[EXTRACTED MATERIAL]:
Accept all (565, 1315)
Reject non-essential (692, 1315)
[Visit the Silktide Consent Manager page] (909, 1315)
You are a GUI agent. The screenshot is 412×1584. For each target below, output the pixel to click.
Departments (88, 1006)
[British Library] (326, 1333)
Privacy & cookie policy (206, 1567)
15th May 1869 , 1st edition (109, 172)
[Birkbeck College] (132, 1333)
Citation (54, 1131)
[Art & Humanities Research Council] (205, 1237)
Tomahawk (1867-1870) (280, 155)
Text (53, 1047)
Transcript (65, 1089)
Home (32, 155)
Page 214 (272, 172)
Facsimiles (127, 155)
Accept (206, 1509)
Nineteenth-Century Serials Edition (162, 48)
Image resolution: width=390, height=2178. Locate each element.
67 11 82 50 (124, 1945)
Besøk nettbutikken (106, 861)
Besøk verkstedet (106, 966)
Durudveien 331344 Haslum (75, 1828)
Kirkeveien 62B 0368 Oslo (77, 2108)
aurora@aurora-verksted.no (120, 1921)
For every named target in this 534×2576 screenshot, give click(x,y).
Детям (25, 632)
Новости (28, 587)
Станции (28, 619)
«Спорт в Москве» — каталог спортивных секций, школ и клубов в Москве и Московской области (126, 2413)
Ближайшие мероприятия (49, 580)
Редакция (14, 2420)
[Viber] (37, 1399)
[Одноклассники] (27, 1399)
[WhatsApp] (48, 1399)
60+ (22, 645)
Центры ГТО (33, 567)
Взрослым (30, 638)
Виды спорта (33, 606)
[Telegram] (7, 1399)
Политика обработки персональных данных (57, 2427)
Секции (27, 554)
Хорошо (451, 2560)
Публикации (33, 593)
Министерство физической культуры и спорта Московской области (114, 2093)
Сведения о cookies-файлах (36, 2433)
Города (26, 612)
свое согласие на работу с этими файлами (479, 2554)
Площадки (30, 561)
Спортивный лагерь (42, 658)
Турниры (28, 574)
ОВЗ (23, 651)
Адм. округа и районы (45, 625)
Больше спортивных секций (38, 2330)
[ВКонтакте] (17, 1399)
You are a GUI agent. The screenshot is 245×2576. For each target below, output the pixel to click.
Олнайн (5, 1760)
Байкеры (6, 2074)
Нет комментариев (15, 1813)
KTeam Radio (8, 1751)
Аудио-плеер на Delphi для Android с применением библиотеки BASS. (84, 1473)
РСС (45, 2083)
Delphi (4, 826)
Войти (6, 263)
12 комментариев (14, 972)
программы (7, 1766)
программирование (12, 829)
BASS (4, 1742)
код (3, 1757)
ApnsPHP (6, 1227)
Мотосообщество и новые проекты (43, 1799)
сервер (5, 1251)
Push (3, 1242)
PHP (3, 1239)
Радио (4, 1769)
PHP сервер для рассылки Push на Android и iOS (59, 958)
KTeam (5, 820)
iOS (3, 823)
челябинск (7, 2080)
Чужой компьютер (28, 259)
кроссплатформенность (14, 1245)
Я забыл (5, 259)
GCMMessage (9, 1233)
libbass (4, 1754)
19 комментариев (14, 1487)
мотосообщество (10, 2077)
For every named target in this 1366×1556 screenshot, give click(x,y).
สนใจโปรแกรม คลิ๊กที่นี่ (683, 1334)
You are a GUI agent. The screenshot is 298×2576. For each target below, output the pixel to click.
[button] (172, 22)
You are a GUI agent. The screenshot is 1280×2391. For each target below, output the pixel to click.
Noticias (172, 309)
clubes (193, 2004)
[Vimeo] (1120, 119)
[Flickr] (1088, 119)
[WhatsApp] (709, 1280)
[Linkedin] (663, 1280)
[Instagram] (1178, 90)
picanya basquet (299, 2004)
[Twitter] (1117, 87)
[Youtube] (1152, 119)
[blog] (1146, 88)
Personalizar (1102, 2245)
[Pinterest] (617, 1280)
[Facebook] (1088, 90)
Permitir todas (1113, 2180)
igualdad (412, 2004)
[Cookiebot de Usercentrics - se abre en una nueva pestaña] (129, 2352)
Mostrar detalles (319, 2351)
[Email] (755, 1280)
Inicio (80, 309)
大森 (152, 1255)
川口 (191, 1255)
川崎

[ACTIVITY]:
Starting with the line that holds "You are a GUI agent. The screenshot is 1280×2391.", copy each remaining line of the listing above exactly, through the last one.

[ANSWER BOX]:
You are a GUI agent. The screenshot is 1280×2391. For each target below, output the pixel to click.
Noticias (172, 309)
clubes (193, 2004)
[Vimeo] (1120, 119)
[Flickr] (1088, 119)
[WhatsApp] (709, 1280)
[Linkedin] (663, 1280)
[Instagram] (1178, 90)
picanya basquet (299, 2004)
[Twitter] (1117, 87)
[Youtube] (1152, 119)
[blog] (1146, 88)
Personalizar (1102, 2245)
[Pinterest] (617, 1280)
[Facebook] (1088, 90)
Permitir todas (1113, 2180)
igualdad (412, 2004)
[Cookiebot de Usercentrics - se abre en una nueva pestaña] (129, 2352)
Mostrar detalles (319, 2351)
[Email] (755, 1280)
Inicio (80, 309)
大森 (152, 1255)
川口 (191, 1255)
川崎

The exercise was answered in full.